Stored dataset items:
==========

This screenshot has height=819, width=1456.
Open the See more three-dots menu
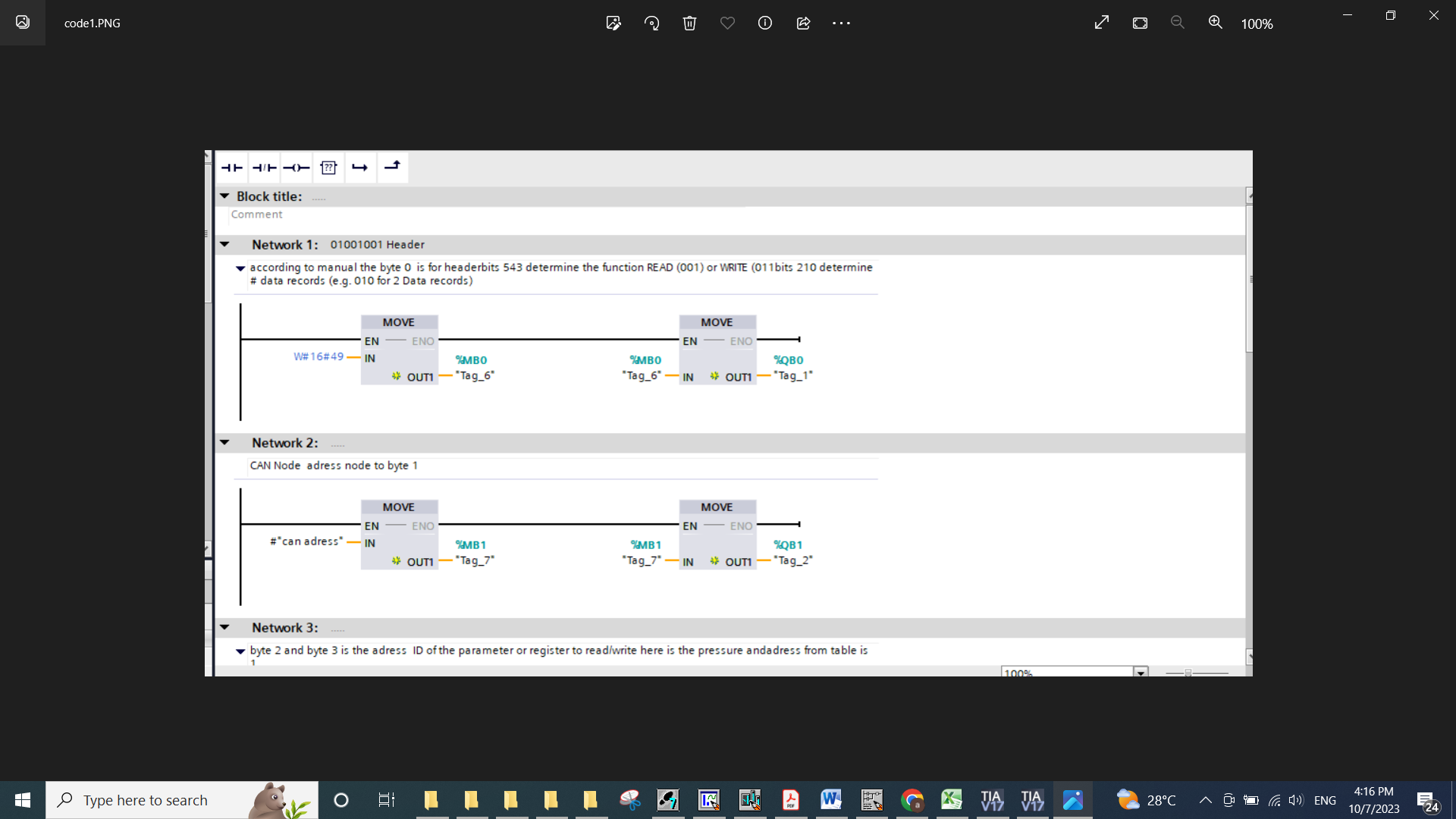click(x=841, y=24)
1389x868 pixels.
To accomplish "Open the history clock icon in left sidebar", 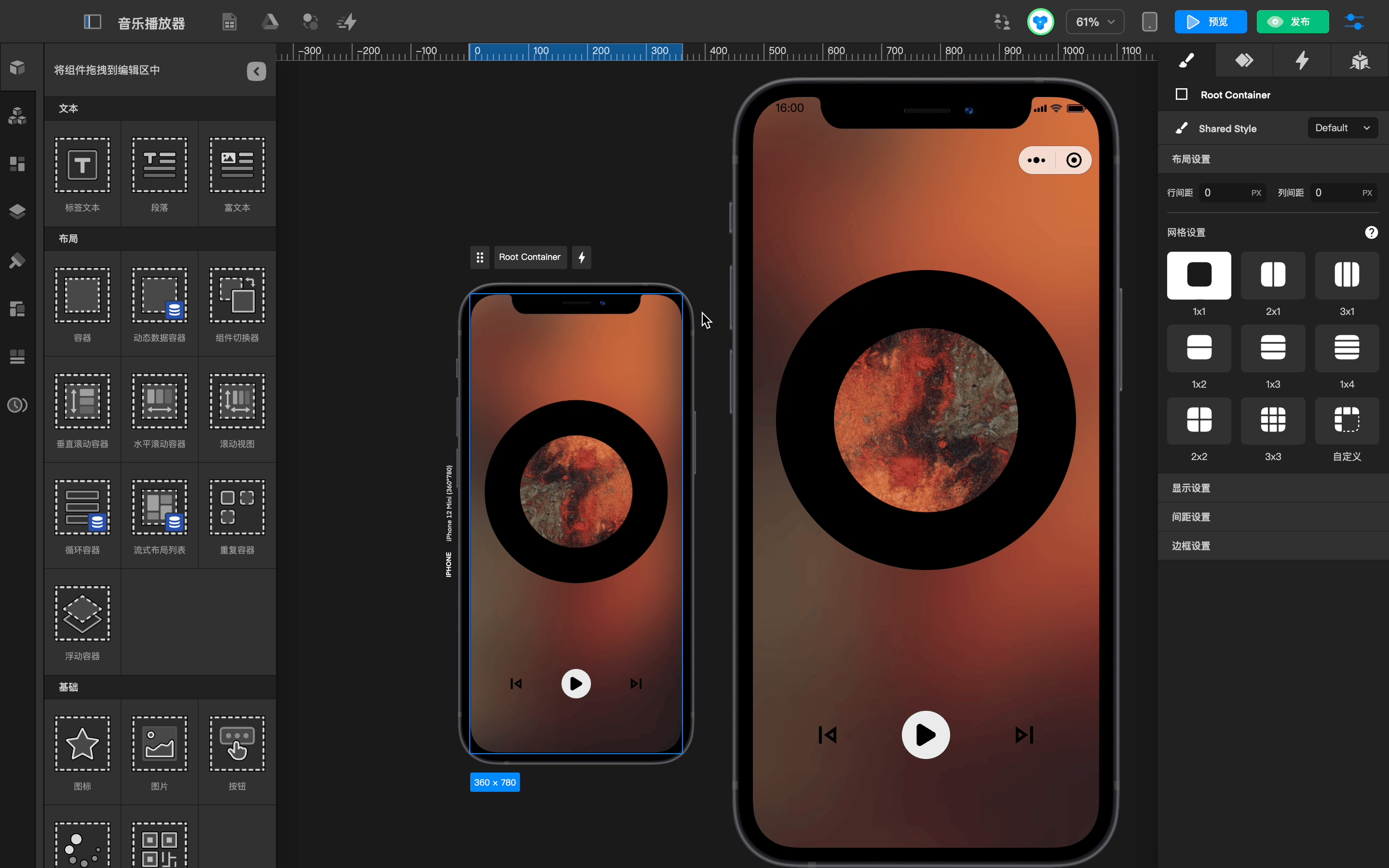I will [x=17, y=405].
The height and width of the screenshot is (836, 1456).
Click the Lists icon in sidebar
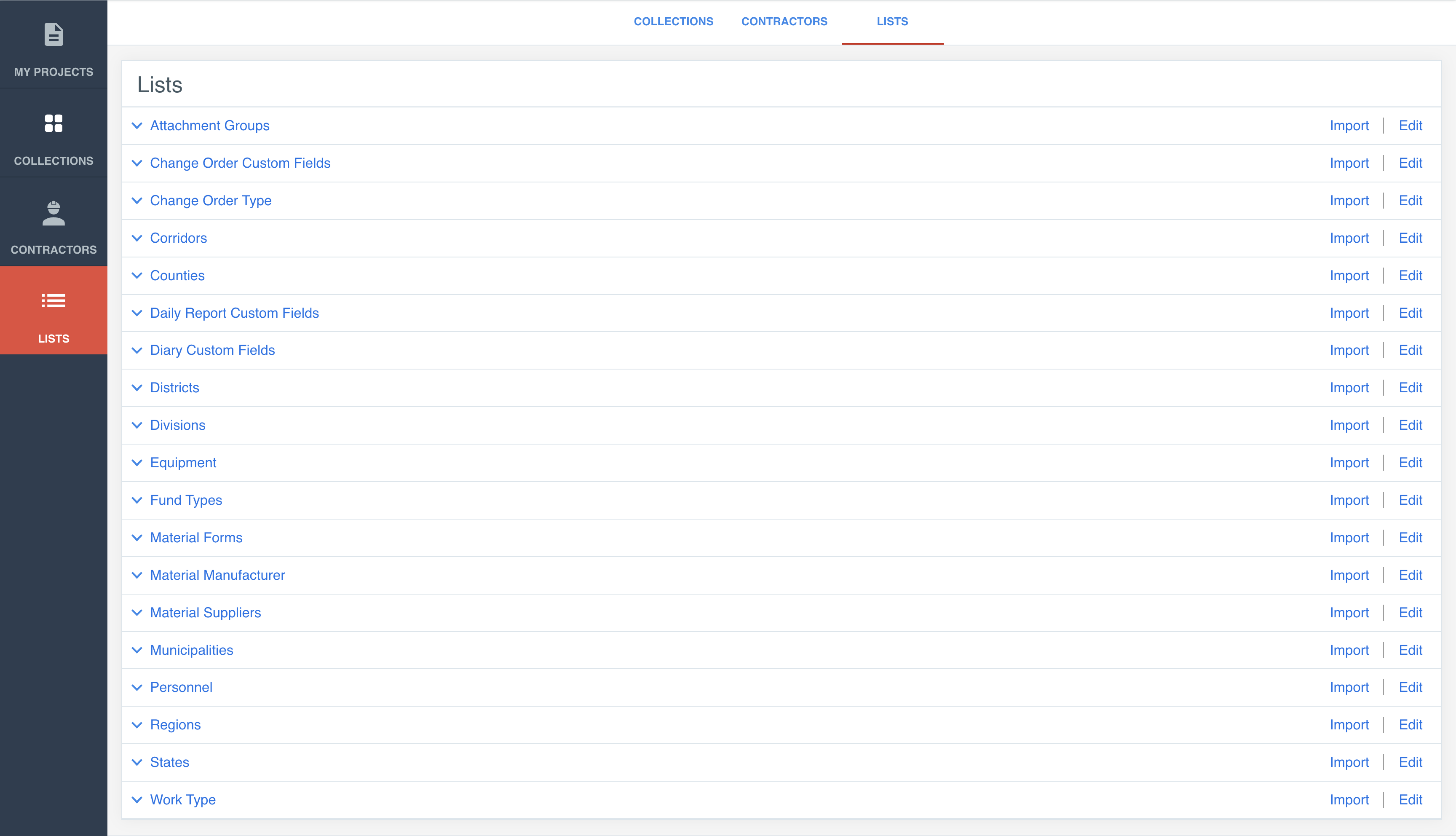[x=54, y=300]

==========

## Work required
When the string "height" appears in a line of the records above, that line is to be copied.

## Written solution
This screenshot has height=819, width=1456.
The height and width of the screenshot is (836, 1456).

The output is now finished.